[Saved data entries]
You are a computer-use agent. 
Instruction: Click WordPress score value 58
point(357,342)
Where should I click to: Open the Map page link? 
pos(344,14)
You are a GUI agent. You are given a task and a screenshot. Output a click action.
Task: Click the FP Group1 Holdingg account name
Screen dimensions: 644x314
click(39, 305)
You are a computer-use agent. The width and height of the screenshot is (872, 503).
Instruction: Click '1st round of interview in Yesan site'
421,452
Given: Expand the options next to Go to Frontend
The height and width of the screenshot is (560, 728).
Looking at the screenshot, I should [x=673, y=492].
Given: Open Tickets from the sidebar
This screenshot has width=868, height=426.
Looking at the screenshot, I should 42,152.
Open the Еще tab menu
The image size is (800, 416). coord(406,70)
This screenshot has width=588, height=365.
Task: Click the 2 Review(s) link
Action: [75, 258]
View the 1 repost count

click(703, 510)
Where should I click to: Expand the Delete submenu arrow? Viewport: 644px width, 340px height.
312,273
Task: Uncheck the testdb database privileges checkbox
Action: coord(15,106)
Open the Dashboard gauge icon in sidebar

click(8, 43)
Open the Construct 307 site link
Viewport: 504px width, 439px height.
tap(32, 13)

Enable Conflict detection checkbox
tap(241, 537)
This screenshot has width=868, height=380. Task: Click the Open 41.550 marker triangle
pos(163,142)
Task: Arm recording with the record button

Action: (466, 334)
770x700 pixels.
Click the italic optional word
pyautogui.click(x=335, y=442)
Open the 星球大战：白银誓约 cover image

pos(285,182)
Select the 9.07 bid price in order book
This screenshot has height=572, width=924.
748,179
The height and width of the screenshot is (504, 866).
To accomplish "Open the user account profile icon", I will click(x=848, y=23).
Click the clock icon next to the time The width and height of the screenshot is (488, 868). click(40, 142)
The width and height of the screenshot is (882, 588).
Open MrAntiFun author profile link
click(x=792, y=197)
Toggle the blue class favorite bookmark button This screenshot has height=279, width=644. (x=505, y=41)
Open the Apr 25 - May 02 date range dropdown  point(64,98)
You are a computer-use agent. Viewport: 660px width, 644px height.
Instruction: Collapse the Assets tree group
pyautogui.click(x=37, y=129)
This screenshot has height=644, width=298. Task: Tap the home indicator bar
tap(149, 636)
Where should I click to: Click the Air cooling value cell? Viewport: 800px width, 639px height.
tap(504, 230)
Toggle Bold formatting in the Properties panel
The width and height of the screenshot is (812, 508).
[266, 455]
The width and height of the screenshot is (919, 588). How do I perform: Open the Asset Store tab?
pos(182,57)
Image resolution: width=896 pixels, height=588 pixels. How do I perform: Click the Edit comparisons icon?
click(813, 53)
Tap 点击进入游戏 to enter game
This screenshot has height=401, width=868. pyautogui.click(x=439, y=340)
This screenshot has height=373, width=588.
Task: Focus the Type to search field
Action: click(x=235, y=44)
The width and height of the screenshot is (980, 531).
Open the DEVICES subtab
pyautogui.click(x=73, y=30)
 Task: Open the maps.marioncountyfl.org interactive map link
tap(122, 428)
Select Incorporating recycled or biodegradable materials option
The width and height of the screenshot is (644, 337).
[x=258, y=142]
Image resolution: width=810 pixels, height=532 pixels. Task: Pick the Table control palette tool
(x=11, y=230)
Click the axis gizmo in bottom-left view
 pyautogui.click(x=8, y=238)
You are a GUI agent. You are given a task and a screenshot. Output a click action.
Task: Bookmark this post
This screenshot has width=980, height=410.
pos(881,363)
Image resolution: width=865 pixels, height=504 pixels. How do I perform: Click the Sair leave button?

### ASSIGNMENT
A single number is expected: the count of lines in the entries that carry the string "agent".

### SOLUTION TO THE EXERCISE
5